Ariel Sharon rejeita expulsão de Arafat

O primeiro-ministro de Israel, Ariel Sharon, rejeitou hoje proposta apresentada por seu ministro de Defesa, Shaul Mofaz, de expulsar o líder palestino Yasser Arafat, dos territórios ocupados em represália pelos atentados suicidas das últimas horas. O presidente da Autoridade Palestina está a vários meses isolado em seu quartel-general em Ramallah, Cisjordânia. As autoridades israelenses disseram que ele é livre para deixar os territórios palestinos quando quisesse, mas não deram garantias de que ele poderia retornar. Segundo a televisão israelense, a proposta foi apresentada por Mofaz durante reunião de gabinete. Sharon disse que um passo destas características não está previsto na agenda política de seu governo.
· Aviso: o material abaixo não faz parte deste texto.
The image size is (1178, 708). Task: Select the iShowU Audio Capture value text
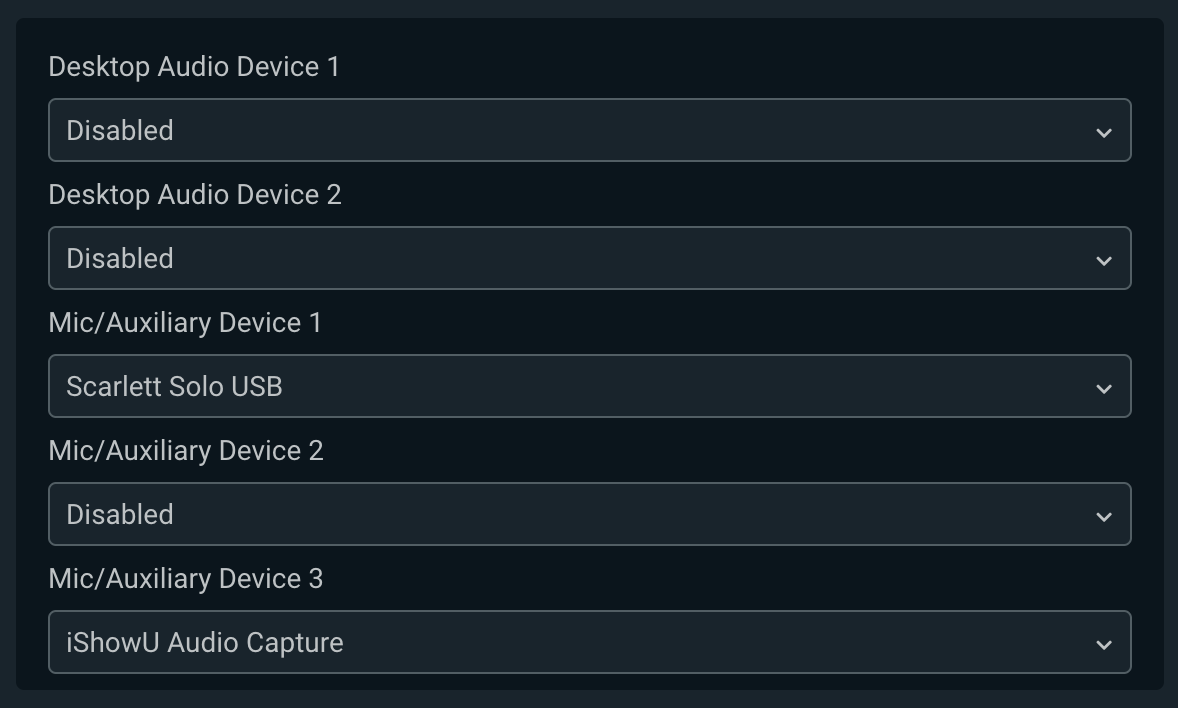[205, 643]
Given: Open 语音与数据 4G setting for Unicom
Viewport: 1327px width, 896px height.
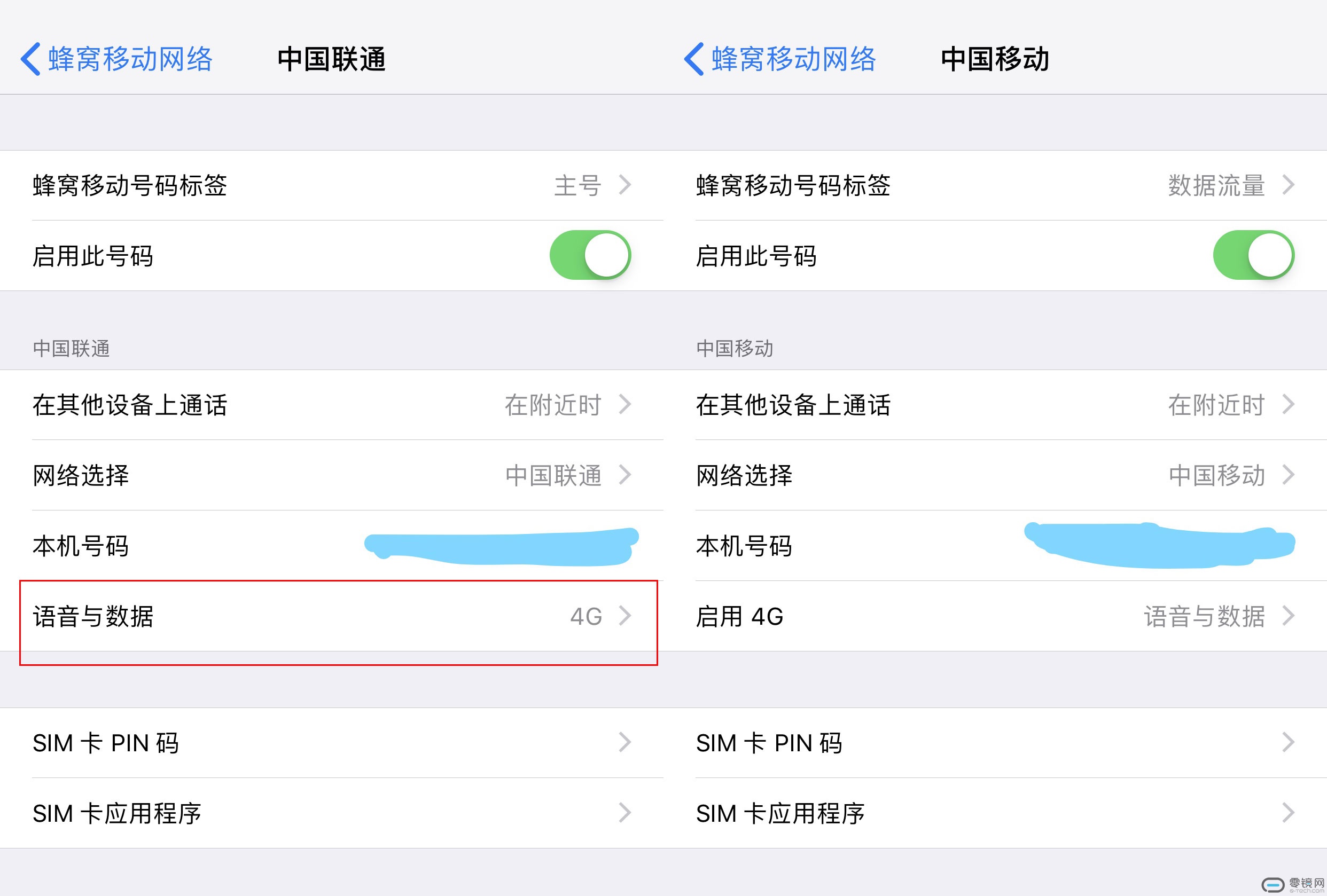Looking at the screenshot, I should 332,616.
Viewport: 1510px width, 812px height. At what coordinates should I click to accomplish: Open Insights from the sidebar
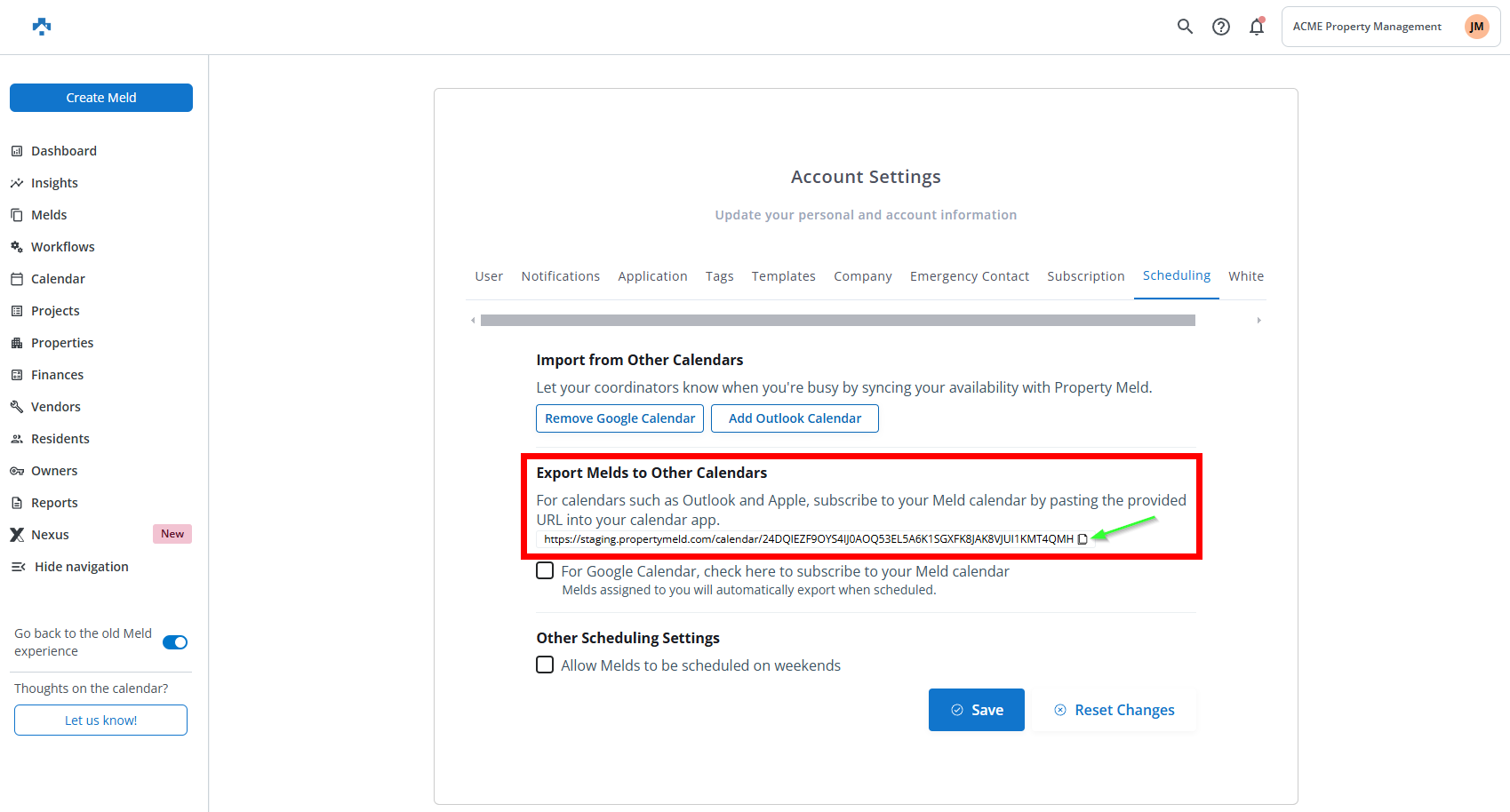point(54,183)
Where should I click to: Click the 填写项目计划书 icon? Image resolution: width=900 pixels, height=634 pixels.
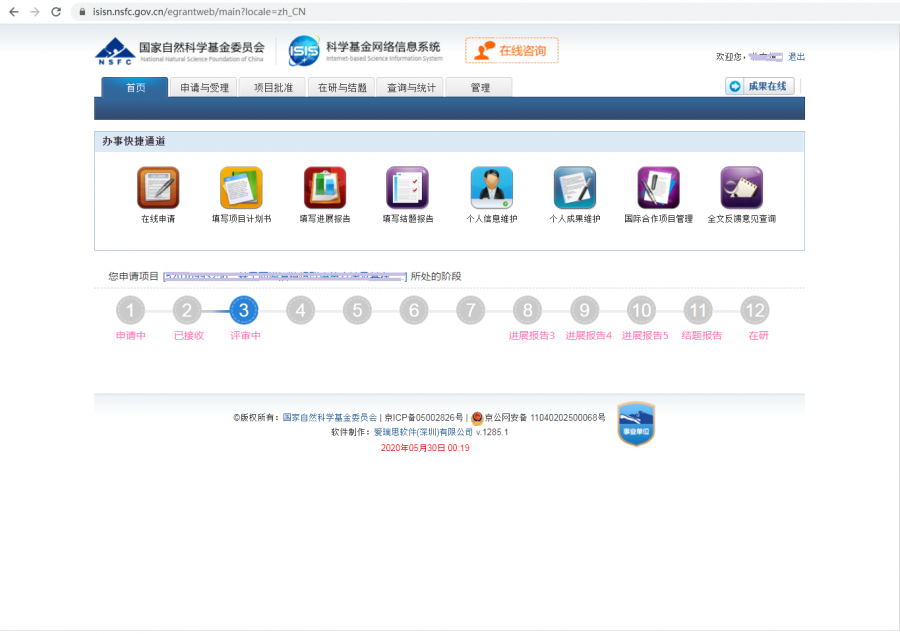coord(241,188)
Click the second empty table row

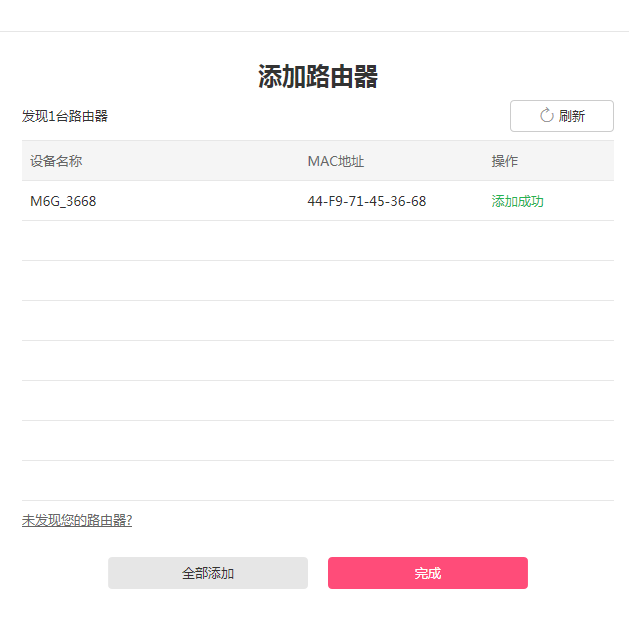tap(318, 281)

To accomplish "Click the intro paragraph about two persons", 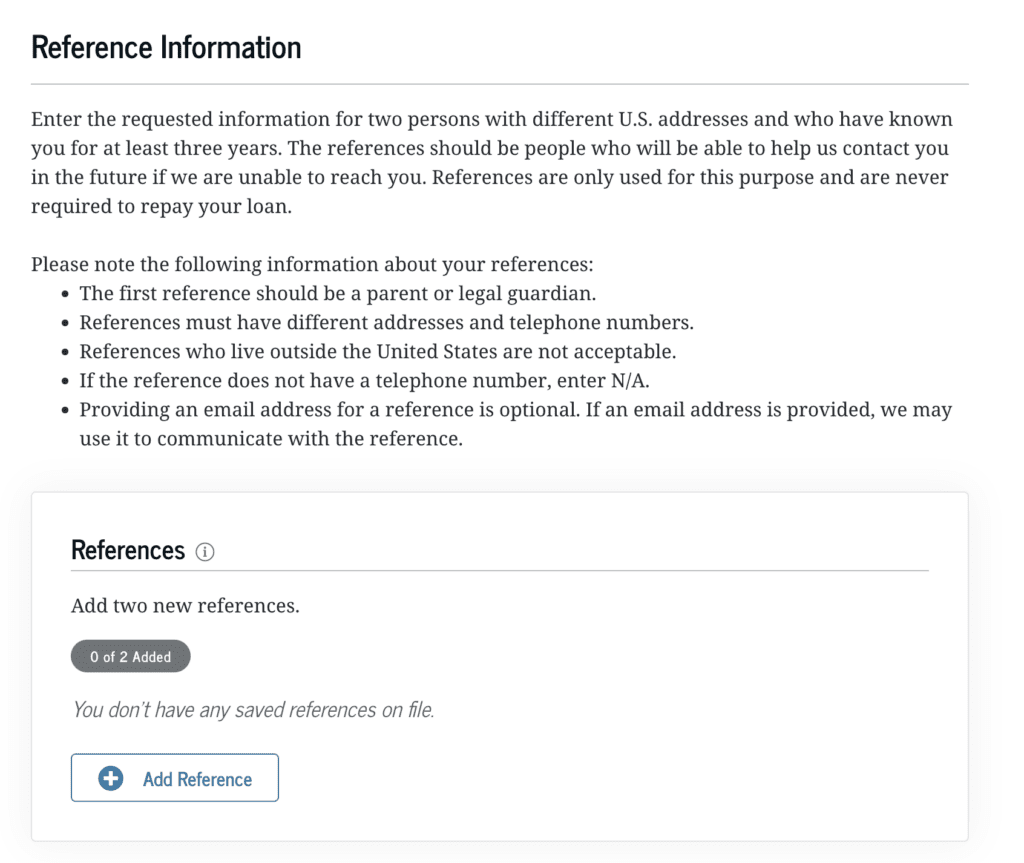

Raanan Gissin, porta-voz de Sharon, havia mencionado claramente a possibilidade da saída de Arafat dos territórios palestinos e o acusou de "abrir o caminho ao sangue e ao terrorismo". Outro porta-voz do governo israelense, Avi Pazner, declarou que os atentados suicidas cometidos sábado e hoje contra israelenses podem ser atribuídos a "uma aliança nefasta" entre Arafat e os grupos armados palestinos, em especial o Hamas e o Jihad Islâmico.